*** Provided material

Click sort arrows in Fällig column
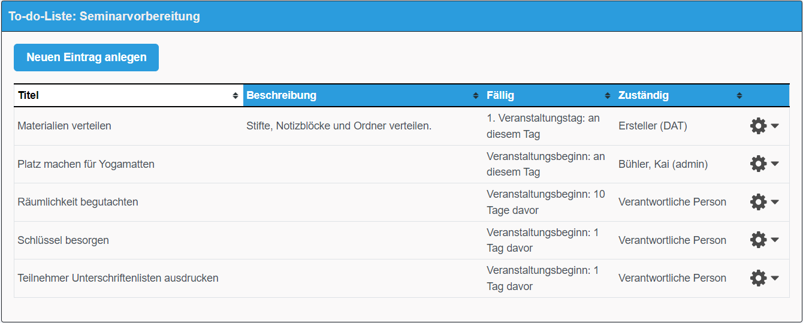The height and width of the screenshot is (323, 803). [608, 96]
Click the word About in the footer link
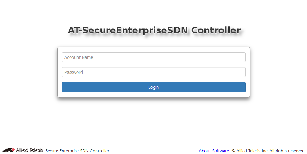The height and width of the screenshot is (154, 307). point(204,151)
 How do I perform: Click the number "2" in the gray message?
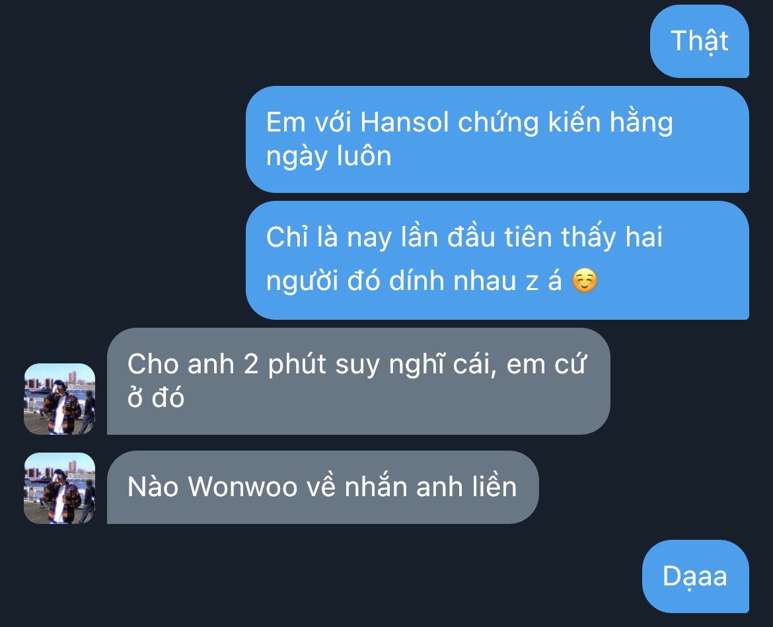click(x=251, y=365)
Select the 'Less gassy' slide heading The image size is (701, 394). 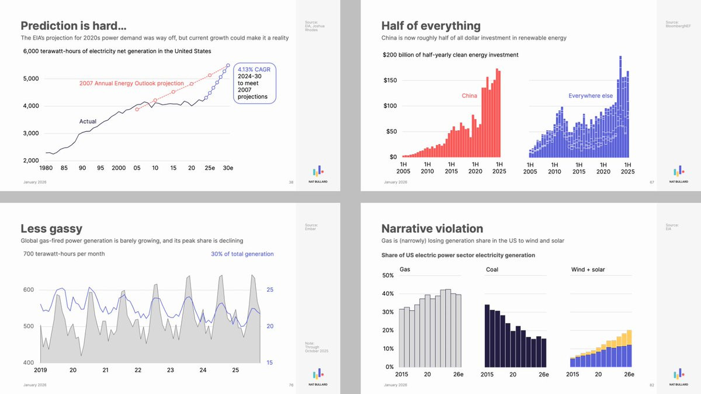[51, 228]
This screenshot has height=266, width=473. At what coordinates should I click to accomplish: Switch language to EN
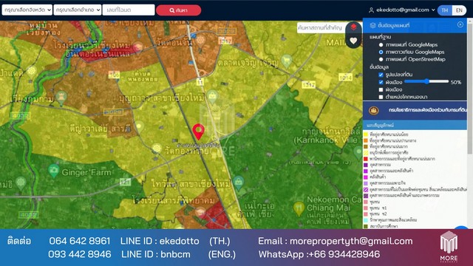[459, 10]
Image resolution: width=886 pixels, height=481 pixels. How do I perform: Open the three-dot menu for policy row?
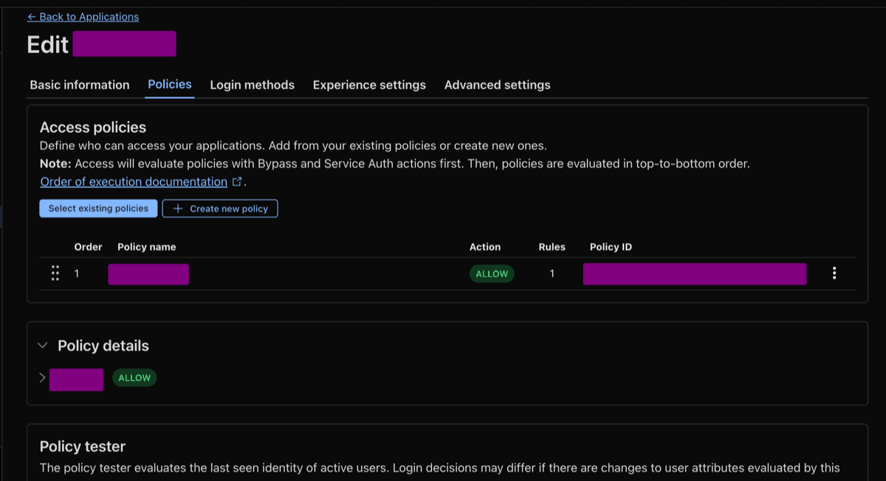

******

(What you need to do) Output, exactly and without pictures, the span of lines that starts at the line containing "This screenshot has" and ends at the last line above.

(Task answer)
This screenshot has height=266, width=473. At what coordinates should I click to accomplish: Switch language to EN
[459, 10]
Image resolution: width=886 pixels, height=481 pixels. How do I perform: Open the three-dot menu for policy row?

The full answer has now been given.